Dzidzienyo nasceu em 1941 na cidade industrial e portuária de Sekondi-Takoradi. Jovem, acompanhou a participação dos pais na luta pela independência de Gana, concluída em 1957, e estudou no internato Mfantsipim, escola metodista de perfil cosmopolita. Um de seus colegas ali era Kofi Annan, futuro secretário-geral da ONU e Nobel da Paz.

À época, o Brasil ainda era um país distante, mas o impacto da vitória da seleção na Copa do Mundo de 1958 marcou o jovem ganês.

“Foi um momento de definição em minha carreira e sobre o que penso dela. Ver tantos negros no time brasileiro estendeu meus conhecimentos sobre a diáspora africana”, escreveu, em artigo para a Folha publicado em 2006.

Ainda no internato, ganhou um concurso de redação que o levou aos EUA pela primeira vez, em 1959, onde permaneceu por alguns meses. Voltaria ao país dois anos depois, para estudar no Williams College, em Massachusetts. Ali, experimentou o isolamento por ser negro e estrangeiro em um país de maioria branca.

Após a graduação, Dzidzienyo continuou os estudos na Universidade de Essex, no Reino Unido. Foi quando o professor francês Christian Anglade o convenceu a pesquisar o Brasil.

Em 1970, já falando português, esteve pela primeira vez no país. Após um breve período no Rio, viajou a Salvador de ônibus.

Em depoimento publicado no livro “A Colônia Brasilianista”, do historiador José Carlos Sebe Bom Meihy, ele lembrou a chegada.

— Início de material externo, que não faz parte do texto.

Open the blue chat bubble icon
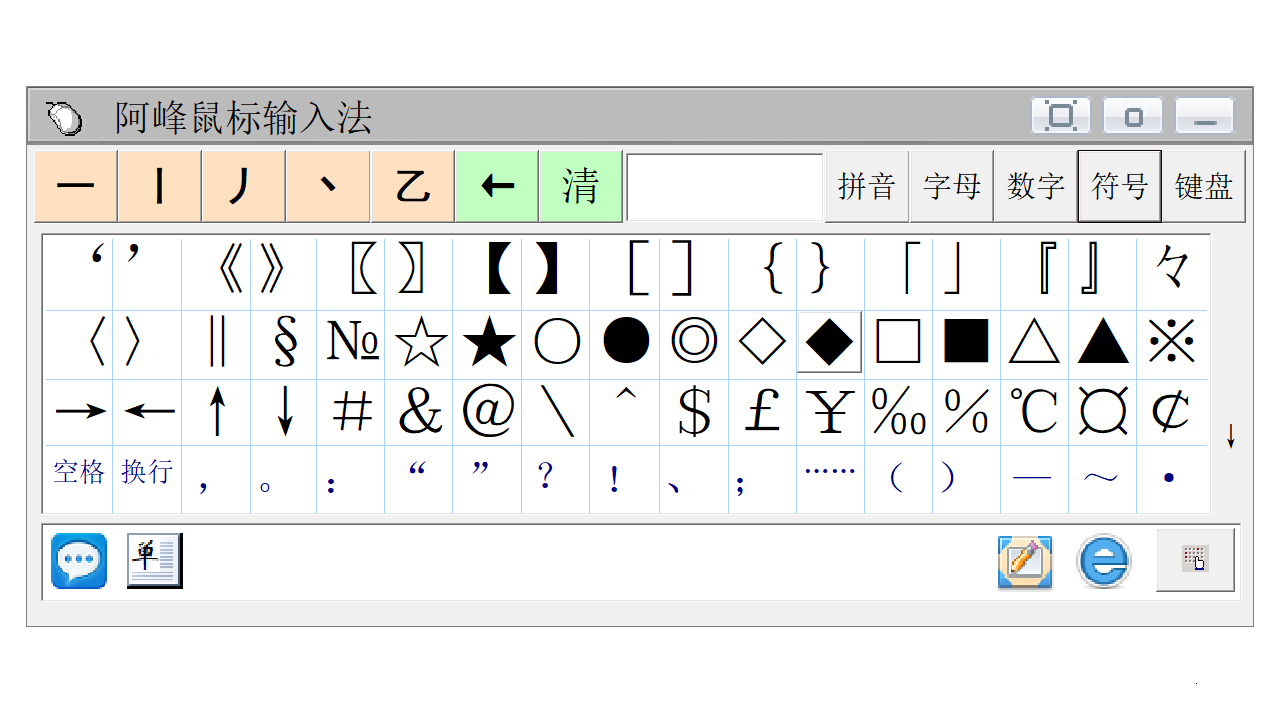Screen dimensions: 1280x720 pyautogui.click(x=79, y=561)
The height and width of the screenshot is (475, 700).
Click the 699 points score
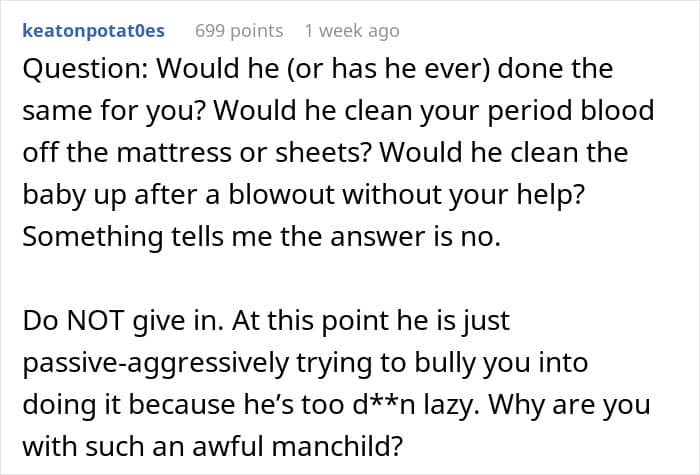[x=239, y=31]
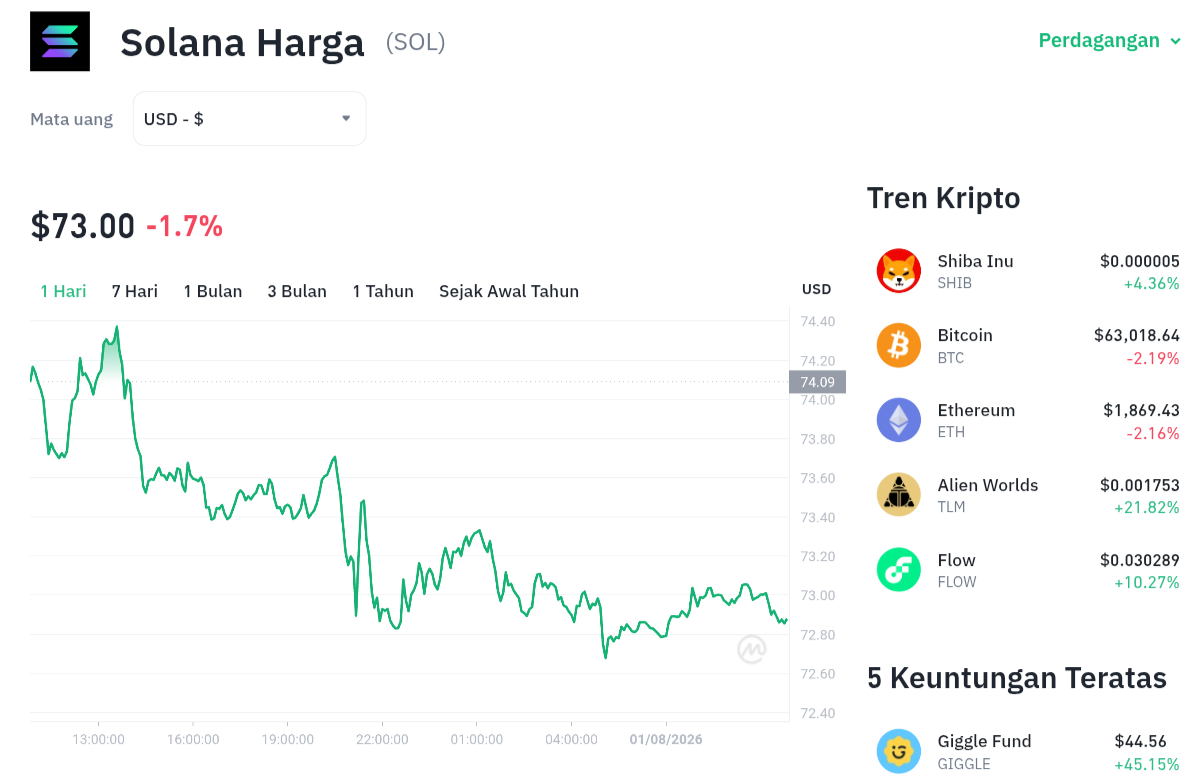Open the Ethereum listing link

(976, 410)
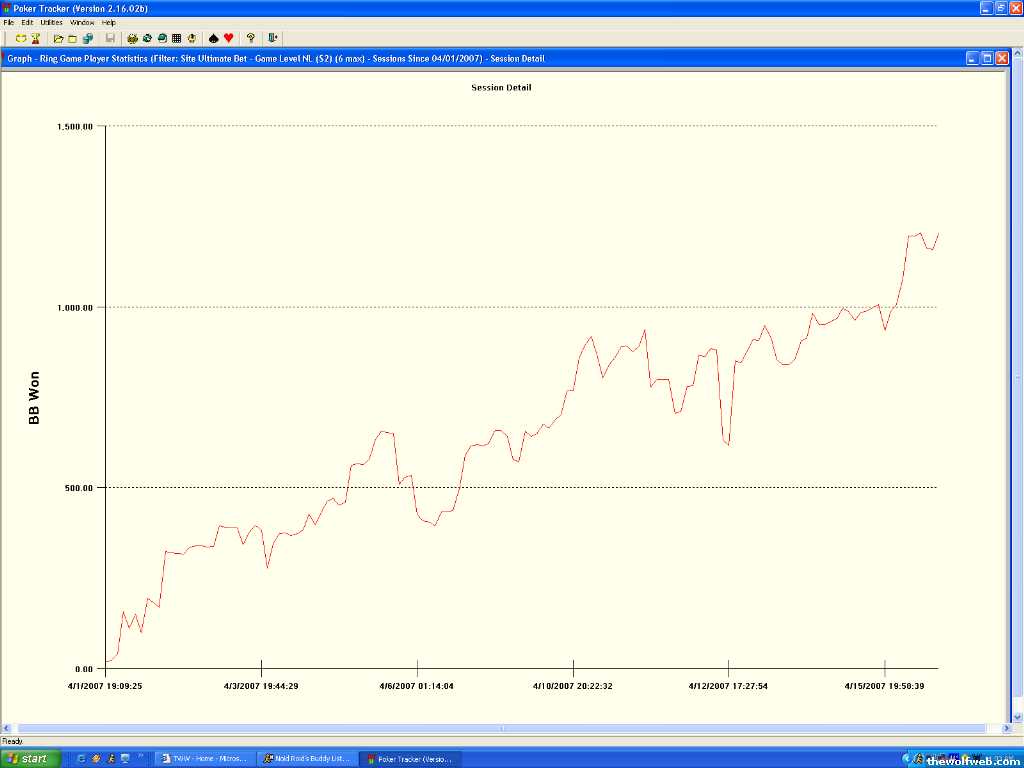The width and height of the screenshot is (1024, 768).
Task: Click the left arrow of horizontal scrollbar
Action: pos(7,728)
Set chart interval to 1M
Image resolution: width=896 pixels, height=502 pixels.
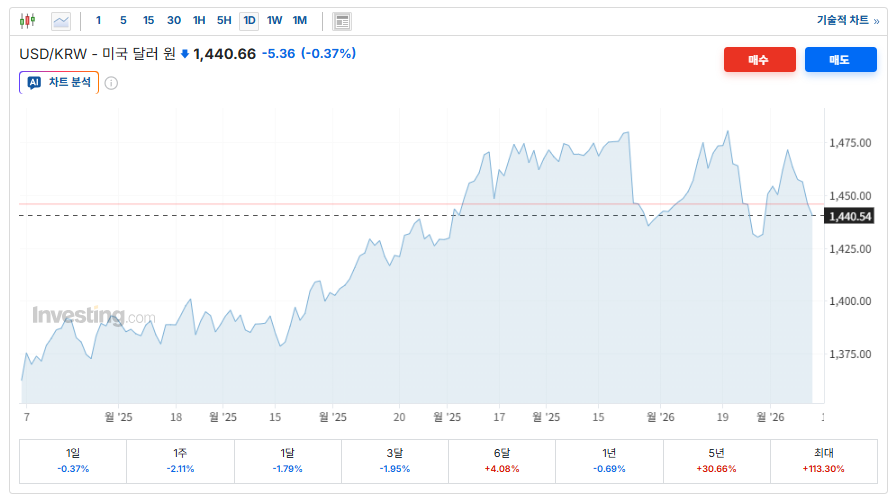tap(300, 20)
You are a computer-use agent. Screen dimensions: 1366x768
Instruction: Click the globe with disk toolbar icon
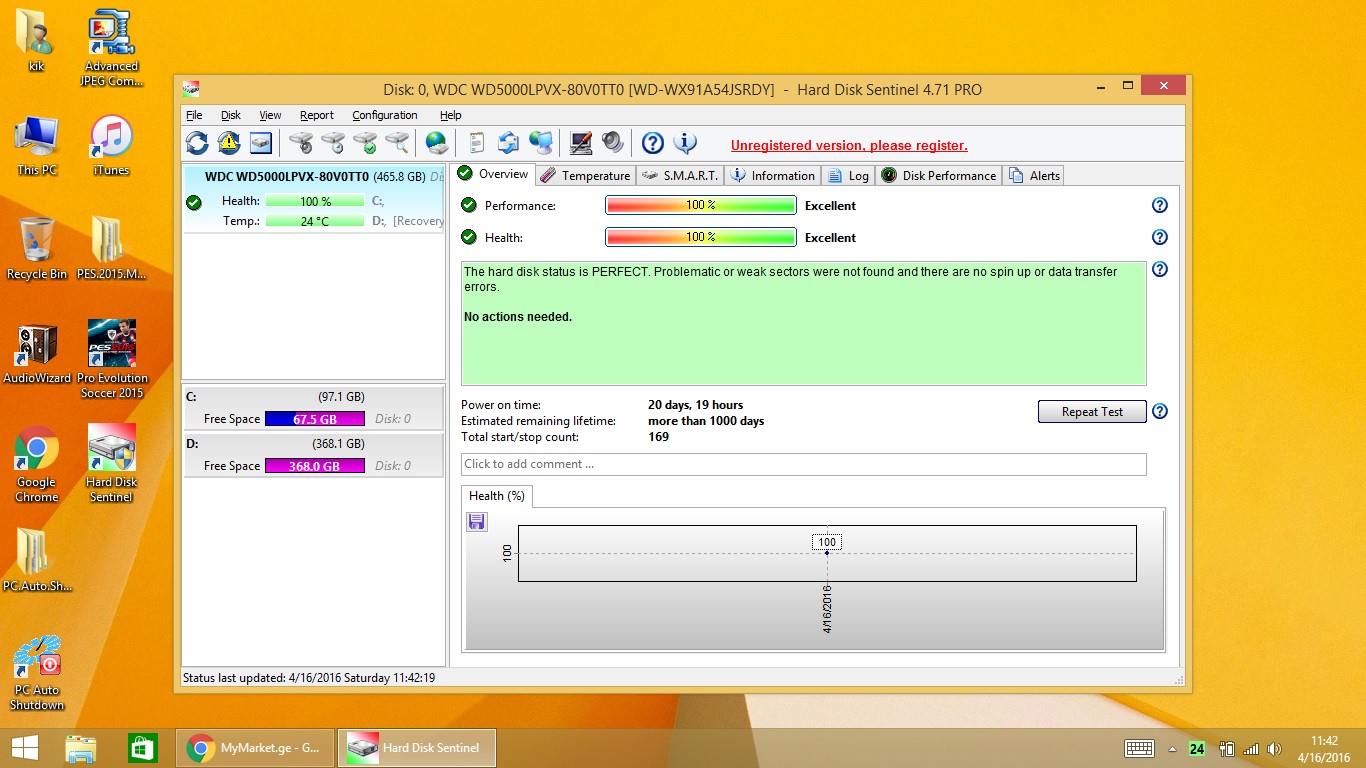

“Foi uma emoção absoluta. Fiquei quase louco, sem nenhum exagero! Vendo aquelas coisas todas, restavam duas alternativas para me equilibrar emocionalmente: ou estava maluco ou aquela terra era Gana, Nigéria, Moçambique. Foi uma sensação muito estranha: as pessoas, as variedades de cores, a profusão dos cheiros, os barulhos, a vegetação e a até a topografia, tudo era muito África.”

Nesse primeiro contato, também chamou a atenção do ganês a imagem distorcida do seu continente, tema que seria recorrente em sua vivência nos países ocidentais.

“No caso específico da Bahia, procurei mostrar como seria possível explicar a presença africana como memória de uma África inexistente, elaborada a partir de clichês e com composições falsas da realidade de origem”, afirma.

Dzidzienyo passou quase um ano em Salvador. Além da influência africana, testemunhou a segregação racial. “Não tinha praticamente um balconista negro, vi só em uma farmácia”, disse à Folha, em 1999.

De volta ao Reino Unido, escreveu, em 1971, sua primeira publicação, “A Posição dos Negros na Sociedade Brasileira”, para a organização de direitos humanos Minority Rights Group. Sua visão crítica rendeu uma nota de protesto assinada pela Embaixada do Brasil em Londres.

Em 1973, Dzidzienyo voltou aos Estados Unidos para lecionar na Universidade Brown, uma das mais prestigiosas do país.

Durante quase quatro décadas, ministrou cursos sobre a África e a diáspora africana e construiu pontes entre pesquisadores, ativistas e intelectuais norte-americanos, africanos e latino-americanos.

Entre as diversas amizades no Brasil está Abdias do Nascimento (1914-2011), líder histórico do movimente negro no país, sobre quem Dzidzienyo escrevia uma biografia, inconclusa.

Mas o professor ganês deixou seu maior legado em seus alunos, entre os quais este repórter. Na família do historiador Jeffrey Lesser, com quem manteve amizade por décadas, orientou inclusive seus filhos.

“Conheci Anani Dzidzienyo, em 1979, quando era estudante na Universidade Brown”, afirma o autor de diversos estudos sobre migrações judaica, árabe e japonesa para o Brasil.

“Eu havia começado a tomar aulas de política latino-americana e de Estudos Afro-americanos e descobri que podia combinar as duas áreas estudando o Brasil. Na época, o estudo de raça e etnia fora dos EUA era raro nas universidades americanas, então os alunos que procuravam Anani tinham interesses pouco comuns.”

“Isso mudou, e Anani passou a ensinar para classes grandes. Quando meu irmão mais novo estudou ciência da computação na Brown, teve aulas com Anani. Meus filhos gêmeos, hoje cursando pós-graduação em Berkeley e Harvard, também foram seus orientandos. Ele criou gerações de brasilianistas que continuam carregando o seu legado de ativismo engajado, mas não autocentrado.”